SUPPLIED MATERIAL:
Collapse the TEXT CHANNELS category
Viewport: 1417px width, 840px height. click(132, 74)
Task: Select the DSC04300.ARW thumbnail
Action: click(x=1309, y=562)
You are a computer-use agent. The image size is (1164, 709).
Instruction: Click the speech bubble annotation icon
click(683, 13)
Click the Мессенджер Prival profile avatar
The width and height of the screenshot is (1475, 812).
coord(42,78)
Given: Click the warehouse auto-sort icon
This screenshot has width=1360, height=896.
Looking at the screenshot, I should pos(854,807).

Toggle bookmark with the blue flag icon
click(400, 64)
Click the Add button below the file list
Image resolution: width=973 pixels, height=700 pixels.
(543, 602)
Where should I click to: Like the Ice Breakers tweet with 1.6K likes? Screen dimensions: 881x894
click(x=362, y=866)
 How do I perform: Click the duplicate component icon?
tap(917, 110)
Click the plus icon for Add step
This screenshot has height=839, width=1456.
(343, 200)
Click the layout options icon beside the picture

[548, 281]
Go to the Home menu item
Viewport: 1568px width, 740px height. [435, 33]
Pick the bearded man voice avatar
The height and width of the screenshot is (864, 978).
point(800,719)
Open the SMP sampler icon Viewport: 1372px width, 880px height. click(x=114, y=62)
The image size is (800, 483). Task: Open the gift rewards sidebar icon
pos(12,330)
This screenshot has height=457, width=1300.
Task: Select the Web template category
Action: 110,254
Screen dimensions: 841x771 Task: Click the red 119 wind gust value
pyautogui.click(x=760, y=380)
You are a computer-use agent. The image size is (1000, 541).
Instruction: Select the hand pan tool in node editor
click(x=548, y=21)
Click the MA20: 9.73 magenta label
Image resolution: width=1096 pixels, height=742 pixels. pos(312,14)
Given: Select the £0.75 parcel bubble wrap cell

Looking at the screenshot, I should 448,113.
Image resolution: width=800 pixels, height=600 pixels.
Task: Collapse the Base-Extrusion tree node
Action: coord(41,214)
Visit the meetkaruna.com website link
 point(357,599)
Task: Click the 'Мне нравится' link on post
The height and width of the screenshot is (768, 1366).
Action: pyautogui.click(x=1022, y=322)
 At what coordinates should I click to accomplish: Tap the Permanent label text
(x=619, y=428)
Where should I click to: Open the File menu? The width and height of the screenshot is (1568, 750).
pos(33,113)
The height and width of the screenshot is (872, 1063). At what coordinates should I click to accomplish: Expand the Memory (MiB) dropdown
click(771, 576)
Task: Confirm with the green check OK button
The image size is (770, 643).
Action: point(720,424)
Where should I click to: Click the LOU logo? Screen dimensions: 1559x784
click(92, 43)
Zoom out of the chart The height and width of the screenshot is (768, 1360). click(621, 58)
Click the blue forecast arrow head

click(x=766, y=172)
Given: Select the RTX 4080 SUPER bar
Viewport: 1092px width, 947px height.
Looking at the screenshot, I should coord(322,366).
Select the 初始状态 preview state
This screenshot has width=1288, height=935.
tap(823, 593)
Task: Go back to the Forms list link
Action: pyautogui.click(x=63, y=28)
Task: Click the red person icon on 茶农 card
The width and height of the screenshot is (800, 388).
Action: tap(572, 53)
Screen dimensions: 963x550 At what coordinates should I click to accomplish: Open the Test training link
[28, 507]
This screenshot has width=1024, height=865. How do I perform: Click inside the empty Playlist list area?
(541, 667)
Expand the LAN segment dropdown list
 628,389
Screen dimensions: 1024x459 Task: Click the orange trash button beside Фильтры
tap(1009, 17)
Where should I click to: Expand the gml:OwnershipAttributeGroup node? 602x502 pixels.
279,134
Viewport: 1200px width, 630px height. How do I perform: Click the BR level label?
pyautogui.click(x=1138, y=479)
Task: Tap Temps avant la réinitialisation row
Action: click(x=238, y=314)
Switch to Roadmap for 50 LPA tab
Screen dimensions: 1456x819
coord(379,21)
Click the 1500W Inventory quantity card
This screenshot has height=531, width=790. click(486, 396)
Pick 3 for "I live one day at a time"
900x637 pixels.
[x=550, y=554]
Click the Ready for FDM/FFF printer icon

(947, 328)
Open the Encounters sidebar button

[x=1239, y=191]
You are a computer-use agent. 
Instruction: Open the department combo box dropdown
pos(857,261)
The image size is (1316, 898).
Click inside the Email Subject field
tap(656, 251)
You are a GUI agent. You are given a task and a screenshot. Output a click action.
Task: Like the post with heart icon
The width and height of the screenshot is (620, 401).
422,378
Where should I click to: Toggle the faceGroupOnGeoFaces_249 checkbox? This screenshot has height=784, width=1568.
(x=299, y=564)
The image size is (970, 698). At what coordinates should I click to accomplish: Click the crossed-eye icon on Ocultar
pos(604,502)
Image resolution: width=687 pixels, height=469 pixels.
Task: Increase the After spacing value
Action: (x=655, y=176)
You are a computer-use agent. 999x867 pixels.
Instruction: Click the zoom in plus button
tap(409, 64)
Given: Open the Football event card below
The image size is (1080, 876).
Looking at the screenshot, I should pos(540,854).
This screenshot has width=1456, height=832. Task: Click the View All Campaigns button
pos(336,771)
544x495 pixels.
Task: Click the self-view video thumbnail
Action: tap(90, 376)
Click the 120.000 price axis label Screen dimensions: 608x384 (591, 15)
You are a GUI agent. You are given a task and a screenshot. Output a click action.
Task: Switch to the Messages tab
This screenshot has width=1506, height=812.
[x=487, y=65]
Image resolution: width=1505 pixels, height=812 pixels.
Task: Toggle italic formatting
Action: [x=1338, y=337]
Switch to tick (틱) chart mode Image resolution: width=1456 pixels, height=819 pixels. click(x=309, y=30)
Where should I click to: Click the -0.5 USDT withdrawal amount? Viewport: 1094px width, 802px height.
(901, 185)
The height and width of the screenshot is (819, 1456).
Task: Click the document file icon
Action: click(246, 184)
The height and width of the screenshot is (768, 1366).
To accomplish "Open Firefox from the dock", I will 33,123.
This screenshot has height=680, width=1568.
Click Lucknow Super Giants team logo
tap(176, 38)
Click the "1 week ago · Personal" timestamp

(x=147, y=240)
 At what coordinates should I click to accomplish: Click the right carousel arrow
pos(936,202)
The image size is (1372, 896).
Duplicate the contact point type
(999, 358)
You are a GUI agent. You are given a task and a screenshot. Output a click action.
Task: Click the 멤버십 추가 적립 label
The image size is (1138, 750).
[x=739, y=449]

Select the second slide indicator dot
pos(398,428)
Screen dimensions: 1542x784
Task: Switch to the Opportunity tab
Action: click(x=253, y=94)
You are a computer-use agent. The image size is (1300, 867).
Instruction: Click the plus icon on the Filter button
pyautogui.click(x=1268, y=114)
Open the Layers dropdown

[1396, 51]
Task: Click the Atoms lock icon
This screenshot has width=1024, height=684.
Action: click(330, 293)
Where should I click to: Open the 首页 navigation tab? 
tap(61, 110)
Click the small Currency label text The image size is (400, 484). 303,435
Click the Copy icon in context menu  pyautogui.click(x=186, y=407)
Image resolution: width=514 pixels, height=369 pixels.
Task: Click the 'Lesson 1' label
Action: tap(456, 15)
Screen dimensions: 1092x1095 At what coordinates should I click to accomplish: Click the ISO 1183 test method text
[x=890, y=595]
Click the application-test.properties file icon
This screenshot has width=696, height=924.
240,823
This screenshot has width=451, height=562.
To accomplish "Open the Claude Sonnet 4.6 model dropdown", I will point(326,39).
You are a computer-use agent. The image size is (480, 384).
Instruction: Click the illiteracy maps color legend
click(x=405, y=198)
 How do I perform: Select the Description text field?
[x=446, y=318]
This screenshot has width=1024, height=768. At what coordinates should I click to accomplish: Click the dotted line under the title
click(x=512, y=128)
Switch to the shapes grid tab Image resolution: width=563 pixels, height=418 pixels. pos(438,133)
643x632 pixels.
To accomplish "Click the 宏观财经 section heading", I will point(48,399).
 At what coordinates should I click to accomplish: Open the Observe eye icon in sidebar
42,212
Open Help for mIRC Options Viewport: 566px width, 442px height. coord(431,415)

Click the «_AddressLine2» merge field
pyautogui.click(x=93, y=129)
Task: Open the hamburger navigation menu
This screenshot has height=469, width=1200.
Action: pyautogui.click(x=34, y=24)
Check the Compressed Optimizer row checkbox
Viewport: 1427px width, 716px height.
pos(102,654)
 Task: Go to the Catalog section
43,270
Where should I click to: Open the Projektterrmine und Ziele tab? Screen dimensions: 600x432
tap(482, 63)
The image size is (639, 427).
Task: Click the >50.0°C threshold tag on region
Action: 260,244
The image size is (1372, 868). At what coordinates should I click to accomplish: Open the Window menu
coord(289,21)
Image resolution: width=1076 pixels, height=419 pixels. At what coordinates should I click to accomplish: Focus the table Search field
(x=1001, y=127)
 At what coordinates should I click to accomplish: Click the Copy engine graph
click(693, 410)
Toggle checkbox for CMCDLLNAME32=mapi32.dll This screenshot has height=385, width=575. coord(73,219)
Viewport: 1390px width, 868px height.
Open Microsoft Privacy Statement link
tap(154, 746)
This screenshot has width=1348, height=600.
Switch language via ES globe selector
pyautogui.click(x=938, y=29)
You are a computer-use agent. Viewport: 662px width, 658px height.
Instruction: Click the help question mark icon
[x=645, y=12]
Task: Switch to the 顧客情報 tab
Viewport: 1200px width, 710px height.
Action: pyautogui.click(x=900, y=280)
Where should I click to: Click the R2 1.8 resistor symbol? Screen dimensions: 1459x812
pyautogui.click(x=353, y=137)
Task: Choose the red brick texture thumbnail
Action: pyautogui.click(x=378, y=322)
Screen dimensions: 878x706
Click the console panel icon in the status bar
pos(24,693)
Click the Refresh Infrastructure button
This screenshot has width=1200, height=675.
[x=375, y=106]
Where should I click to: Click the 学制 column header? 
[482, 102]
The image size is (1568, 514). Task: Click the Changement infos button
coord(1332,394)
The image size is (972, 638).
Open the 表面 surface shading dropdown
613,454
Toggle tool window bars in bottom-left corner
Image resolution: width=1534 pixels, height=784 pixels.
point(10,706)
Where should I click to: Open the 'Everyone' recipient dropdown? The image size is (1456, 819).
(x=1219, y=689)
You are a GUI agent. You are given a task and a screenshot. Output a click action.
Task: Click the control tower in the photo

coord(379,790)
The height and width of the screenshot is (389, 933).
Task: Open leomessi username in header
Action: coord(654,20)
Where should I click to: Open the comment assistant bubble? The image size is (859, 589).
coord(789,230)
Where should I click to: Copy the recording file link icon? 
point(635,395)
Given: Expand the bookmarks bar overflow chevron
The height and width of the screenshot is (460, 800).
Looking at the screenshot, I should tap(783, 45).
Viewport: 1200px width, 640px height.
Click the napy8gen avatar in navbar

WHAT YOU SHOULD DO: Return the lines of the items above exactly, starting with the line that contains "Task: Click the Atoms lock icon" and going on through the line that contains "Click the small", with both of those lines included.

EXERCISE SOLUTION:
Task: Click the Atoms lock icon
This screenshot has width=1024, height=684.
Action: click(330, 293)
Where should I click to: Open the 首页 navigation tab? 
tap(61, 110)
Click the small Currency label text The image size is (400, 484). 303,435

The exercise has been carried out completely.